Les cinq actions belges les plus "shortées"

Les "shorteurs" ont repris du service en mai après deux mois d'interdiction décrétée en Europe. ©Bloomberg

Après une interdiction de deux mois pour cause de crise financière, la vente à découvert a repris ses droits sur les bourses européennes en mai dernier. Voici les actions belges qui sont les plus recherchées par les spéculateurs à la baisse.

Au début de la pandémie, les marchés d’actions ont dévissé, faisant le miel des vendeurs à découvert. Mais les autorités de contrôle ont vite mis le holà afin d’éviter que ces spéculateurs à la baisse n’accentuent la chute des bourses. Le "short-selling" a donc été interdit deux mois entre mars et mai, le temps que les investisseurs reprennent leurs esprits.

Lors de notre dernier tour d’horizon sur les valeurs belges les plus recherchées par les "shorteurs" qui remonte à la fin de l’année dernière, nous comptions une trentaine de positions vendeuses. Depuis lors, elles ont été réduites de moitié. Rappelons que la FSMA, le gendarme belge des marchés financiers, rend publiques les positions qui sont égales ou supérieures à 0,5% du capital de la société visée.
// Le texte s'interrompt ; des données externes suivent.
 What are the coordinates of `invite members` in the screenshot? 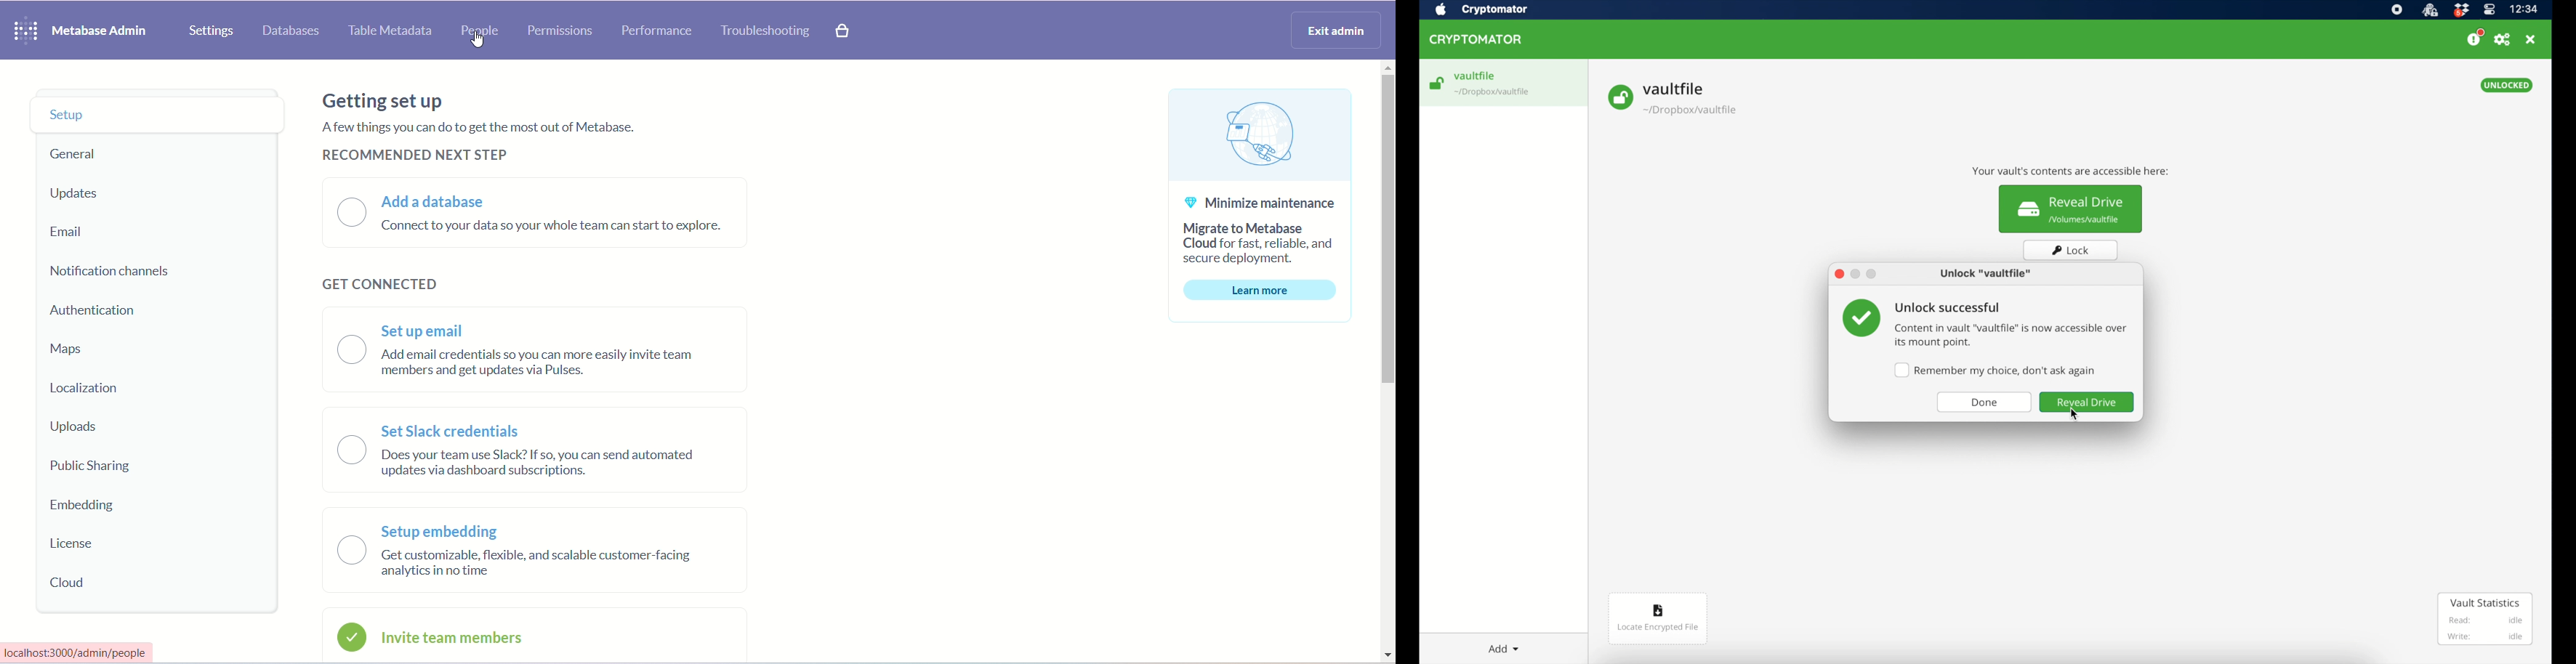 It's located at (469, 641).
En décembre 2019, les cinq actions les plus "shortées" étaient, dans l’ordre, Ontex, Nyrstar, Biocartis, Umicore et IBA.

Ontex reste n°1

Huit mois plus tard, c’est toujours Ontex qui reste la cible privilégiée des fonds spéculatifs avec une position totale de 2,81%. L’action du spécialiste des produits d’hygiène personnelle jetables a perdu 38% depuis le début de l’année.

C’est toujours Ontex qui reste la cible privilégiée des fonds spéculatifs avec une position totale de 2,81%.
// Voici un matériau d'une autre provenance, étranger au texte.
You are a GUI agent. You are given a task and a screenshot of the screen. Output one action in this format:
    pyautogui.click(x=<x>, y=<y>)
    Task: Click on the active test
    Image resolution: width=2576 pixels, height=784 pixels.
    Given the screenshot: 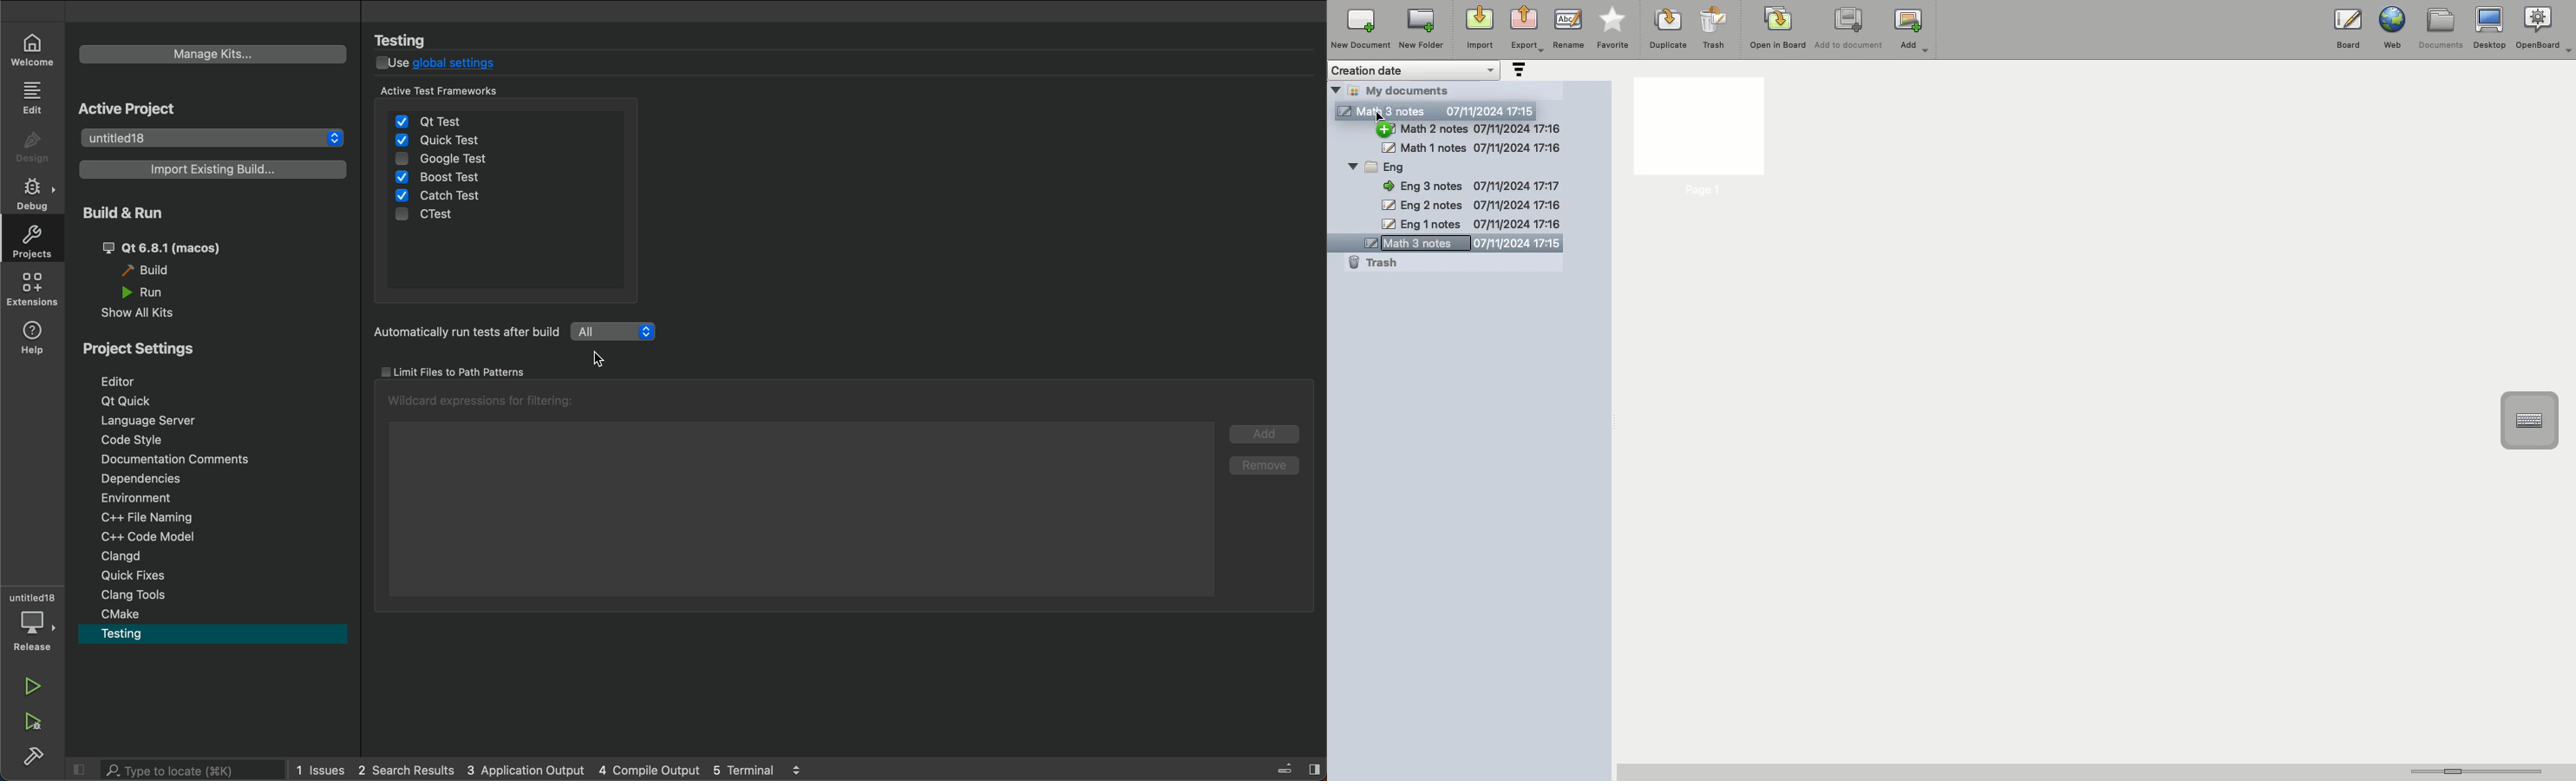 What is the action you would take?
    pyautogui.click(x=508, y=93)
    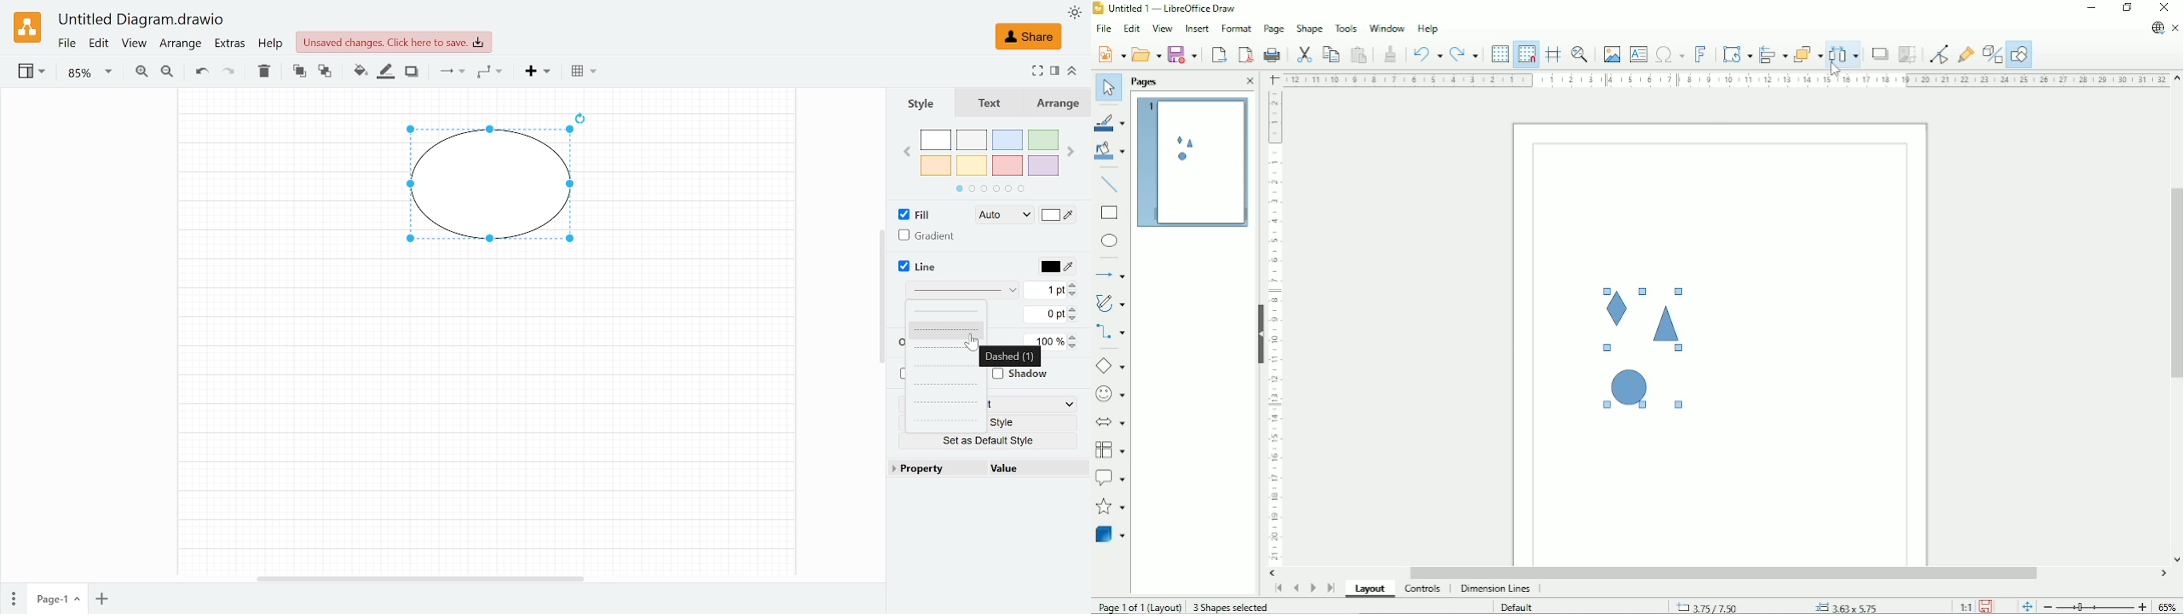 The image size is (2184, 616). What do you see at coordinates (1022, 422) in the screenshot?
I see `Style` at bounding box center [1022, 422].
Et ni le changement de CEO annoncé récemment, ni la pression de l’actionnaire activiste ENA Capital qui détient une participation de 15% ne semblent pouvoir inverser la tendance avec une action qui stagne autour de 12 euros. Du côté des analystes financiers, l’objectif de cours moyen s’élève à 16,20 euros.

Le cash de Biocartis

Nyrstar ayant complètement disparu des écrans radars, la deuxième marche du podium est désormais occupée par Biocartis (2,39% du capital).
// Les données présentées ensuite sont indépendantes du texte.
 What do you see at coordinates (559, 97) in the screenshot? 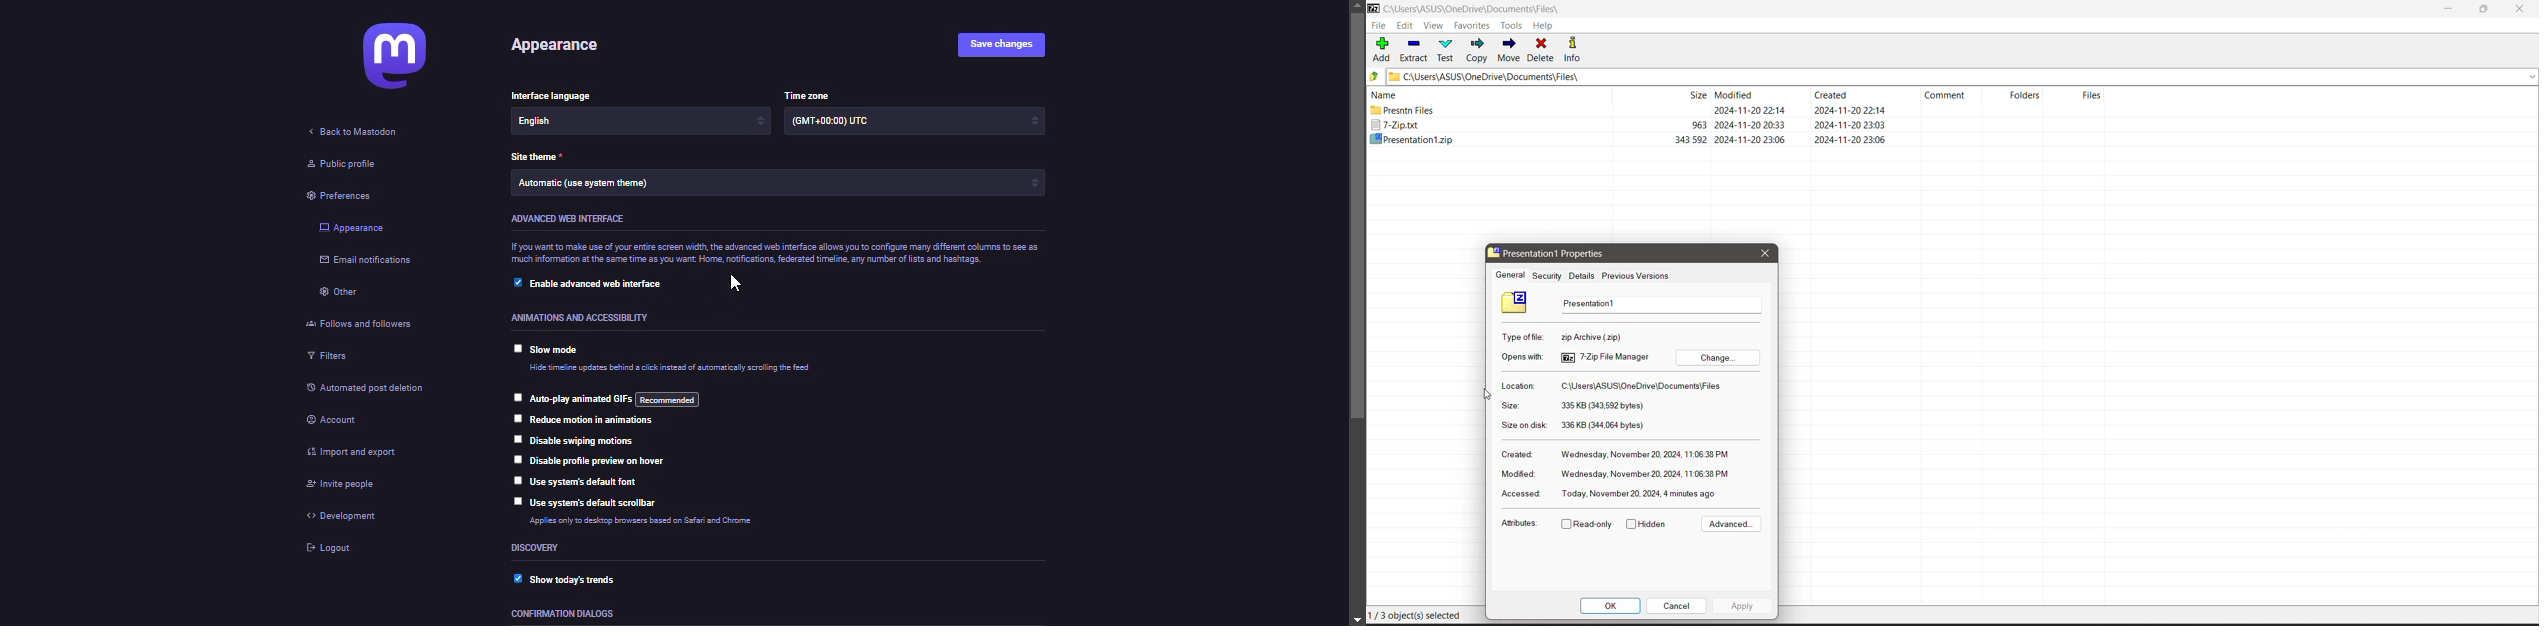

Les problèmes rencontrés, l’an dernier, aux États-Unis par cette medtech spécialisée dans le diagnostic avaient donné raison aux fonds spéculatifs positionnés à la baisse. Depuis janvier, l’action a encore perdu 14% à 4,95 euros. Mais avec une trésorerie de 170 millions d’euros à la fin du premier trimestre, Biocartis est toutefois à l’abri du besoin pour cette année et même davantage. L’objectif de cours moyen atteint 6,53 euros, soit un potentiel de hausse de 33%.

©FSMA

Euronav et les autres

Ces derniers temps, les "shorteurs" se sont beaucoup agités autour d’Euronav qui avec 1,99% du capital occupe la troisième position. Mais depuis la publication des résultats du groupe de tankers, la pression autour de la valeur s’est quelque peu relâchée.

La biotech Celyad (1,68%) et le spécialiste de la technologie des matériaux Umicore (1,3%) clôturent le top 5.

Notons encore la 6e position (1,11%) qui revient ex-aequo à Agfa-Gevaert et IBA . Cette dernière publiera ses chiffres semestriels le 26 août.